Lyciah felt some of her nerves loosen. That absurd kind of normalcy was a lifeline.
Then she heard it—a distant tremor running along the tracks before the train appeared in the distance, gliding toward the platform with a low, resonant sound. The wind shifted as it passed in front of them, lifting her dress again and brushing loose strands of hair against her cheek.
Lyciah watched the train as if it weren’t just transportation. It was a straight line toward something she had avoided for years.
Toward the truth. Toward Sariel. Toward a goodbye she had never been allowed to have.
“It’ll be a long trip,” Momoru said.
Lyciah nodded.
The train’s final whistle blended with the footsteps of passengers boarding the cars. Lyciah stepped inside with her friends and settled by the window. The sun was beginning to dip, and with it the afternoon slipped gradually toward the night that would be waiting for them at the other end of the journey.
When Lorena arrived home that night, she was still thinking about Azul’s blush. The way he had gone rigid under her hand. That awkward, sincere way of looking at her when he lost control.
So easy to unsettle. So adorable.
She allowed herself a small smile as she slipped off her shoes.
“I thought you’d be home earlier.”
Her husband’s voice came from the living room, cutting through her thoughts.
“I left at my usual time,” she replied, setting her bag down carefully.
Javier appeared in the doorway, loosening his tie.
“I get home exhausted from work and the last thing I want is to cook. I figured dinner would at least be ready.”
The smile faded from her face.
“I’m tired too.”
He let out a dry laugh.
“You’re always tired. If you feel that bad, quit your job. It’s not complicated. I can support the house. I’ll make sure you get whatever pills you need.”
Pills. As if her illness were a habit. As if her own body weren’t determined to turn against her from the inside. As if she didn’t live checking numbers, monitoring levels, carrying the constant fear that one organ might give up before she did.
Lorena glanced at the television screen. Canned laughter. Bright colors.
Azul had blushed because she brushed his hand. Her husband didn’t even look at her when he spoke.
“I’ll change,” she said at last, voice neutral. “Then I’ll make something.”
He was already sitting down. The volume went up.
Lorena walked toward the bedroom with that familiar hollow feeling. But the moment she stepped inside, her heart jolted.

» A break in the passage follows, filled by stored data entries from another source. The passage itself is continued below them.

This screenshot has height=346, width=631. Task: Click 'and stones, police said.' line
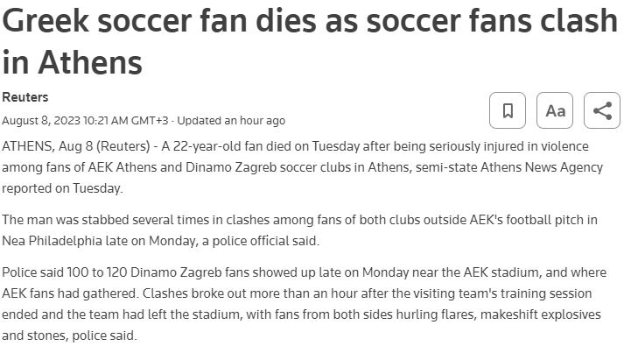point(70,335)
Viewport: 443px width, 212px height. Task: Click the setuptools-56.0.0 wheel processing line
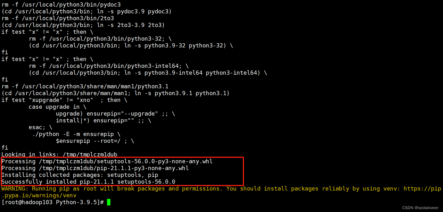coord(107,161)
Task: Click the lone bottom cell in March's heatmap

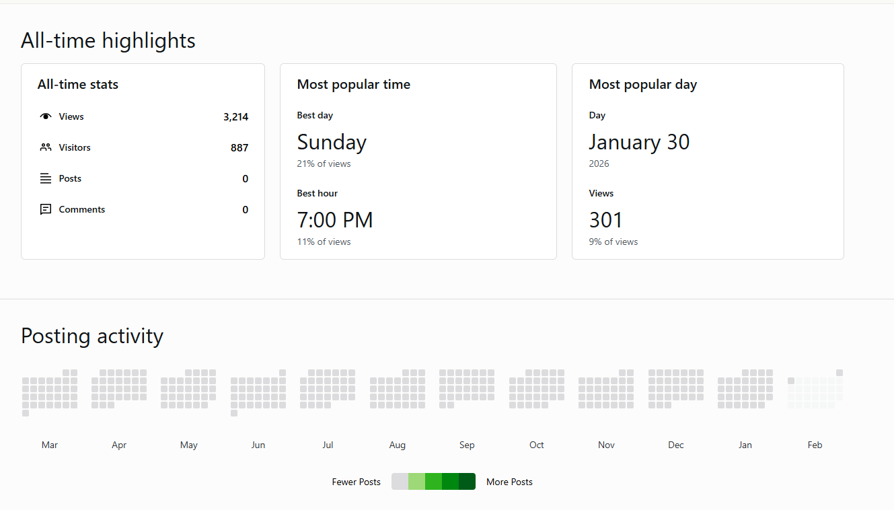Action: tap(26, 413)
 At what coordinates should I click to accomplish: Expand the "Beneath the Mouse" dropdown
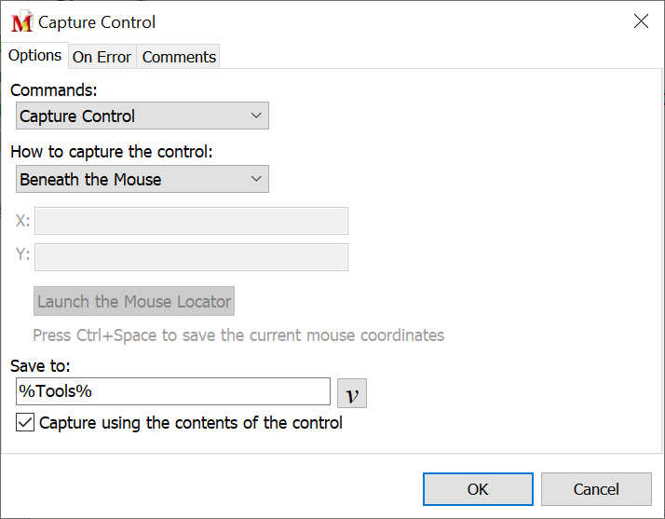[143, 180]
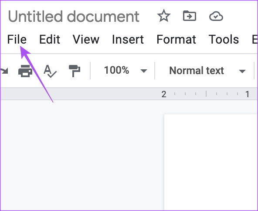The height and width of the screenshot is (211, 258).
Task: Select the Paint format roller tool
Action: click(x=75, y=71)
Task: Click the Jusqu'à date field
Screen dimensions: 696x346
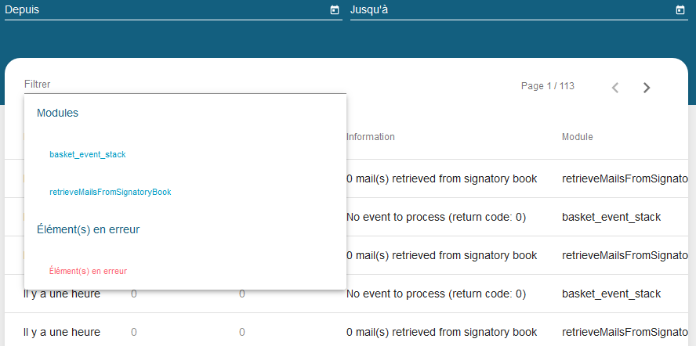Action: pyautogui.click(x=509, y=10)
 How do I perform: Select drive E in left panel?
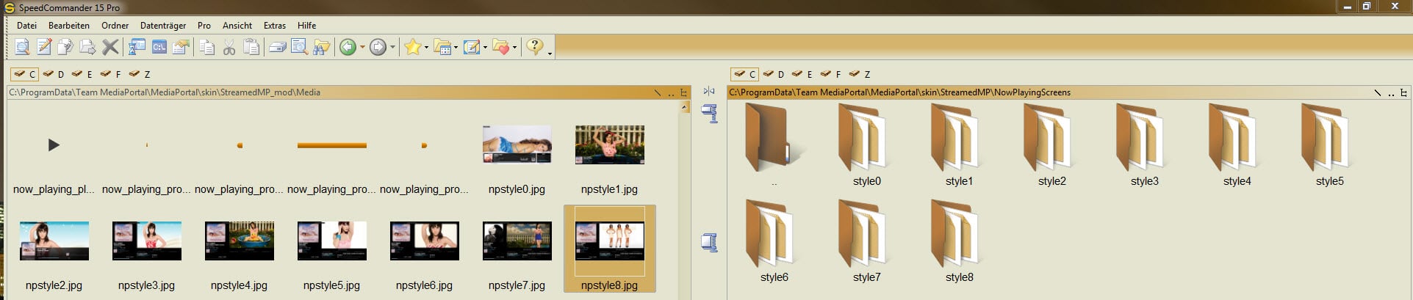[82, 74]
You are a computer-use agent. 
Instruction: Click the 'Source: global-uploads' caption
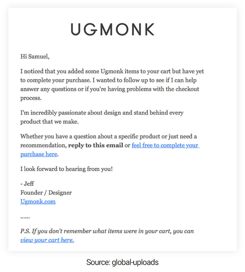122,262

On the bedside table lay a small, shiny wrapper. A sugar-free lemon candy—the kind she could have without her doctor frowning. Beside it, a note folded with precise care.
“Ekchron…” she murmured.
Pulse quickening, she picked up the candy between her fingers.
“How do you know I like these…?”
Without unwrapping it, she pressed the candy lightly against her lips. The smile came on its own, inevitable.
Then she unfolded the note.
“I liked seeing you with the red ribbon.
It was exactly how I imagined it.
Thank you for not pretending it wasn’t for me.”
—Ekchron.
She looked at herself in the bedroom mirror, fingers brushing the red ribbon.
Maybe what was unsettling wasn’t the way he watched her… but that she wanted him to.